I am grateful to the four readers who engaged with my essay for their careful attention, and also for showing me inadvertently how it failed to make its mark. I first put the phrase “technologies of humility” into circulation in 2003. The “technologies” I support are not, as my essay observes, merely a mental state—“a stance of modesty vis-à-vis the powerful and still poorly understood forces of nature and society”—but rather a set of “institutional mechanisms” designed to incorporate “memory, experience, and concerns for justice into our schemes of governance and public policy.” The humility I advocate is thus not a personal attitude but rather a collective practice of societal self-reflection aimed at understanding why we persistently repeat the same kinds of mistakes, overestimating our power to control futures as yet in-the-making.
This is precisely the distinction that Zeynep Pamuk charges me with conflating, but her own comments suggest an imperfect understanding of the ways in which the regime of preparedness makes U.S. decisionmakers impervious to their own blind spots.

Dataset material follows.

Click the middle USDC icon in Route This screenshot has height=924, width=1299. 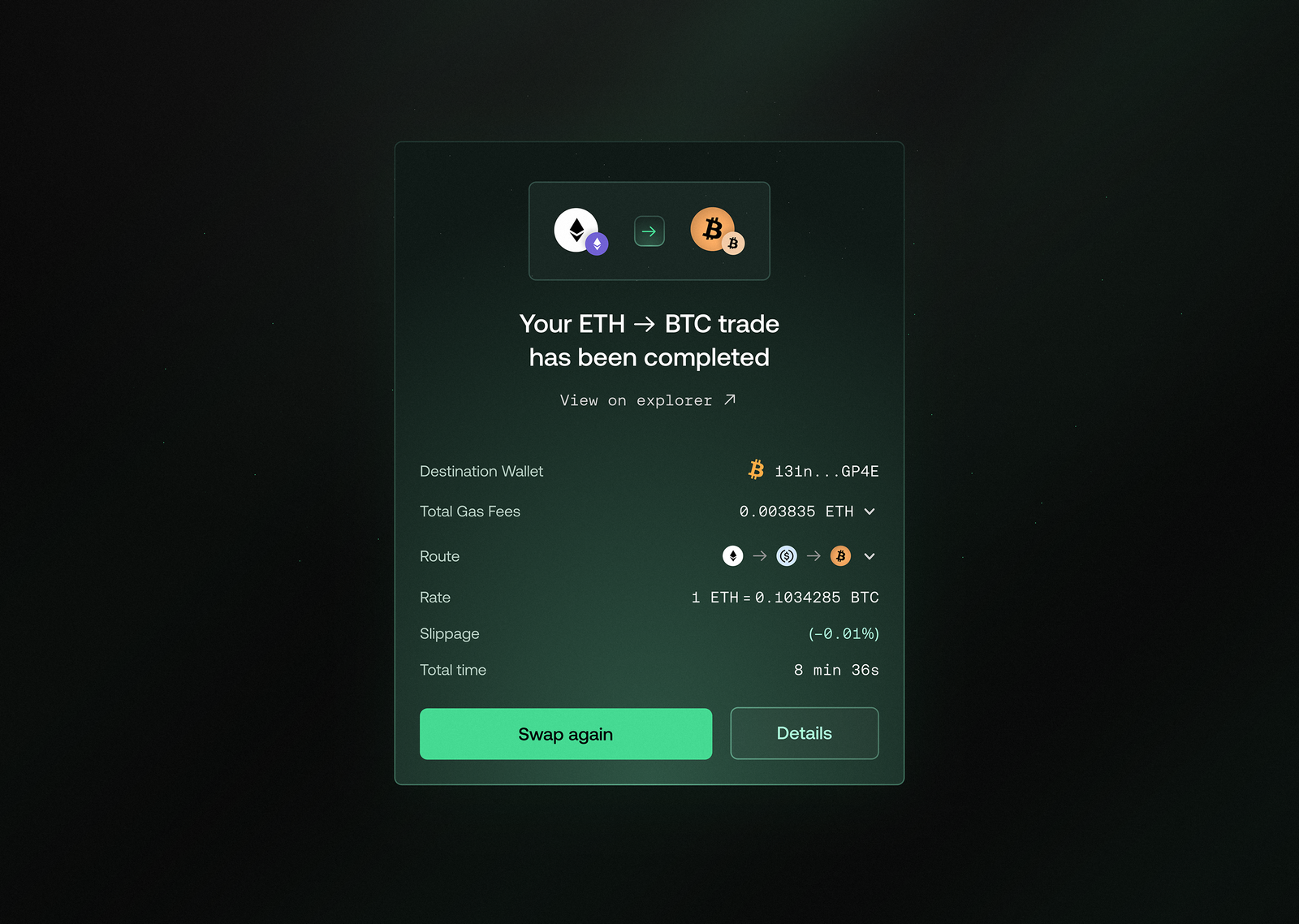coord(787,556)
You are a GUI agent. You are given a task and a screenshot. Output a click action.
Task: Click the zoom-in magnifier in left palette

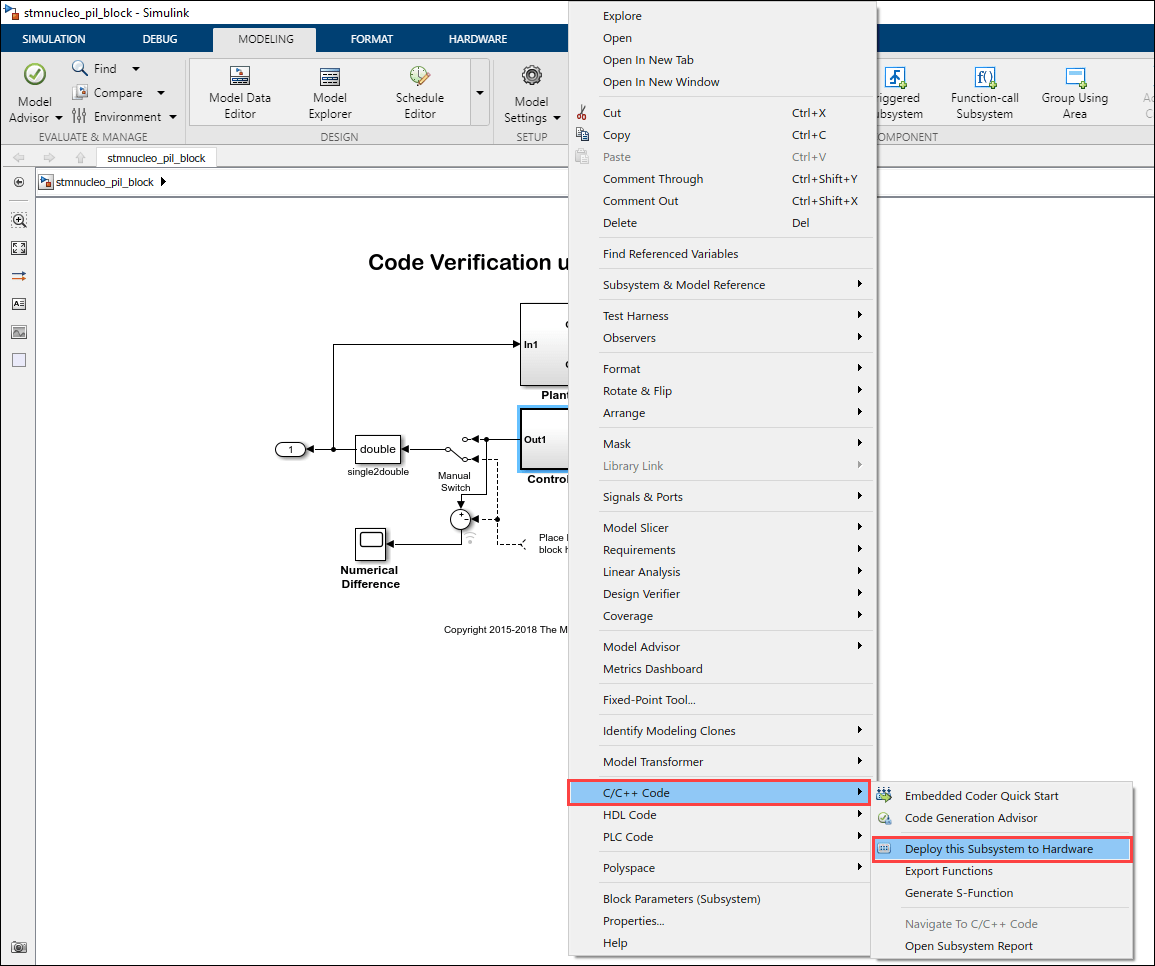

Knowledge, Pamuk says, can be incomplete not only because of what we do not yet know, but also “because of choices made about what types of knowledge should be pursued, and how.” Indeed! The first rule of policy is that one must frame a problem right in order to find the right facts and come to the right conclusions. My aim is to call attention to the manifold points at which well-intentioned policymakers, well-prepared for the “coming plague,” failed to assess what I have called the “politics of public health.” Instead of worrying about the political context into which their decisions would land, they repeatedly focused on closing gaps in our scientific knowledge of how pandemics arise and spread. As recently as January 2021, Margaret Hamburg, one of the nation’s most prominent public health experts, said in a public forum that we had failed because of insufficient “efforts to identify critical gaps in knowledge that would affect the contours and control measures for this pandemic.” Her emphasis was on more biological knowledge and better management, not absence of political understanding and resulting lack of control.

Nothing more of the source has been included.